Artemether/lumefantrine may be used to treat chloroquine-resistant uncomplicated malaria due to P. falciparum during any trimester of pregnancy. The use of artemether/lumefantrine for the treatment of severe malaria during pregnancy is the same as for nonpregnant patients (CDC 2024a). Consult current CDC malaria guidelines.
It is not known if artemether or lumefantrine are present in breast milk.
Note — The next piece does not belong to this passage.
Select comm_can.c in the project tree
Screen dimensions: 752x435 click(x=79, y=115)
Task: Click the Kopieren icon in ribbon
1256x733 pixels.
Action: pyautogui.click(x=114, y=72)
According to the manufacturer, the decision to breastfeed during therapy should consider the risk of infant exposure, the benefits of breastfeeding to the infant, and benefits of treatment to the mother. The CDC does not recommend use of this combination when breastfeeding infants weighing <5 kg (CDC 2024a; CDC Yellow Book 2024).
Administer with a full meal for best absorption. Patients should be encouraged to take with a meal as soon as food can be tolerated. Patients who remain averse to food during treatment should be closely monitored as the risk of recrudescence may be great.
Monitor patients for adequate food consumption (to ensure absorption and efficacy); ECG monitoring is advised if concomitant use of other agents that prolong the QT interval is medically required
A coformulation of artemether and lumefantrine with activity against Plasmodium falciparum. Artemether and major metabolite dihydroartemisinin (DHA) are rapid schizontocides with activity attributed to the endoperoxide moiety common to each substance. Artemether inhibits an essential calcium adenosine triphosphatase. The exact mechanism of lumefantrine is unknown, but it may inhibit the formation of β-hematin by complexing with hemin. Both artemether and lumefantrine inhibit nucleic acid and protein synthesis. Artemether rapidly reduces parasite biomass and lumefantrine eliminates residual parasites.
Absorption: Artemether: Rapid; Lumefantrine: Initial absorption at 2 hours; enhanced with food
Protein binding: Artemether: 95%; Dihydroartemisinin (DHA): 47% to 76%; Lumefantrine: 99.7%
Metabolism:
Artemether is hepatically metabolized to an active metabolite, dihydroartemisinin (DHA), catalyzed predominately by CYP3A4/5 and to a lesser extent by CYP2B6, CYP2C9 and CYP2C19. The artemether/DHA AUC ratio is 1.2 after 1 dose and 0.3 after 6 doses which may indicate autoinduction.
Lumefantrine is hepatically metabolized to desbutyl-lumefantrine by CYP3A4.
Bioavailability: Absorption of artemether and lumefantrine is increased in the presence of food. The bioavailability of artemether increases two- to threefold and lumefantrine increases 16-fold (particularly a high-fat meal).
Half-life elimination: Artemether: 1-2 hours; DHA: 2 hours; Lumefantrine: 72-144 hours
Time to peak, plasma: Artemether: ~2 hours; Lumefantrine: ~6-8 hours
Molecular weight: artemether 298.4; lumefantrine 528.9.